Election Results Unlikely to Dampen Year-End Giving, Experts Say
November 9, 2010 | Read Time: 2 minutes
Now that Republicans have made major gains in the Congressional elections, donors have a better idea of how lawmakers are thinking about taxes—and that could be a major influence in their decision making as the year-end giving push gets into high gear.
In the fall, many experts predicted a surge in year-end giving by wealthy donors who were worried that their taxes would soon rise.

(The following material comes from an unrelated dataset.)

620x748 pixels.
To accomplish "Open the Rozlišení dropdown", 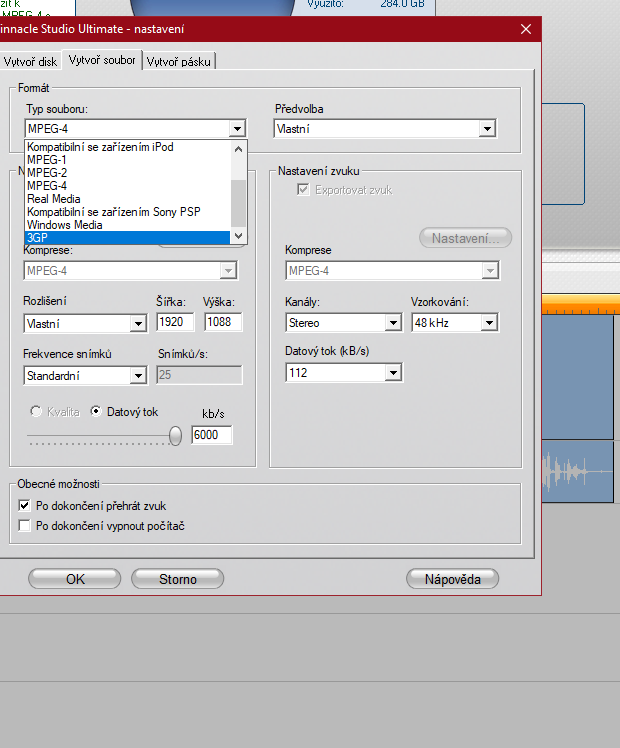I will pos(138,323).
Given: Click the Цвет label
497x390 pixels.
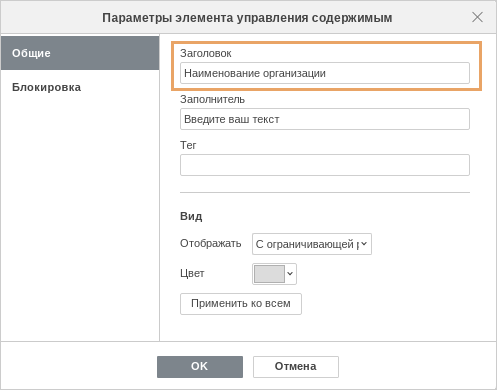Looking at the screenshot, I should coord(192,274).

Fund raisers said they hoped that donors would expand their charitable donations this year as a way to cushion the effects of a tax increase in 2011 and beyond.
Even though Republicans made low tax rates for the wealthy part of their election pledge, their victories do not mean that wealthy donors now lack a key motivation to give, says Robert F. Sharpe, a Memphis planned-giving consultant.
For example, Mr. Sharpe notes, Republicans are unlikely to block from taking effect a tax provision that requires people with high incomes to limit their charitable and other deductions by 3 percent of the amount by which their income exceeds an annual threshold of about $160,000.
Knowing that their charitable deductions are likely to be limited next year—in effect, making it more expensive to donate—could prompt some wealthy people to make a large gift on or before December 31.
In addition, Matthew J. Dolan, a Washington tax consultant, and other tax experts believe that the new Congress, however divided, is likely to extend for 2010 a series of tax provisions that expired last year. One of those provisions likely to prompt some big new gifts before December 31 is a measure that enables retired people to make tax-free contributions to charity of up to $100,000 from their individual retirement accounts.
What’s more, many of the same incentives to make a big gift this year remain in place, regardless of the changes in Congress. With recovery in the stock market, for instance, many donors can do well financially by donating securities that have risen sharply in value over the past year, thus avoiding the capital-gains tax they would face by cashing in the stock, Mr. Sharpe says.
Other donors will take advantage of a provision that, beginning this year, allows wealthy people to shift money from a tax-deferred individual retirement account into a Roth IRA. Roth IRA’s are created with after-tax income and provide tax-free income to people in retirement; however, a person owes taxes on any money moved from a tax-deferred to a Roth retirement account.
By making a large charitable gift, a donor can reduce or even eliminate the taxes owed on a Roth IRA conversion.
Suzanne Perry contributed to this article.